Among the many titbits of wisdom that Elon Musk dropped at a Tesla company investor event on Monday was the revelation that Lidar, a laser-based scanning technology that images objects in 3D, was “friggin’ stupid,” and that “...anyone relying on LiDAR is doomed.” It seemed a grandiose claim given how many autonomous car initiatives rely on the tech, but Cornell researchers have just backed up Musk’s predictions with a new method for self-driving cars to see the world in 3D using a pair of cheap cameras.

Being able to visualise and detect objects around a vehicle in three dimensions is crucial for autonomous cars to safely operate in a world where roads are shared with other vehicles, cyclists, and often pedestrians.

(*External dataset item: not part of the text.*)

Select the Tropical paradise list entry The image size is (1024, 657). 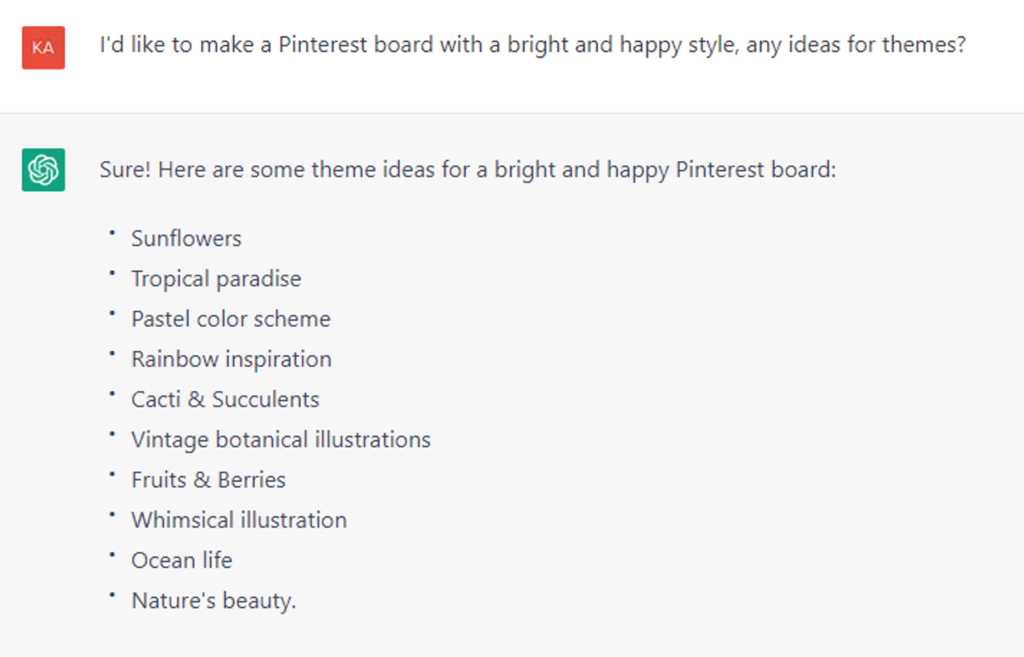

As a driver, every time you turn your head to scan what’s around your car, your brain is instantly visualising your surroundings in 3D and assessing potential hazards.

That’s why you’ll often see Lidar (Light Detection and Ranging) systems perched atop autonomous vehicles.

Using spinning lasers they scan a vehicle’s surroundings and generate 3D images of objects near and far, allowing the software to analyse the results and pinpoint things to avoid.

Lidar’s expensive, though, often adding £10,000 worth of components to a car’s price tag, and it needs to be perched atop a vehicle for the best vantage point.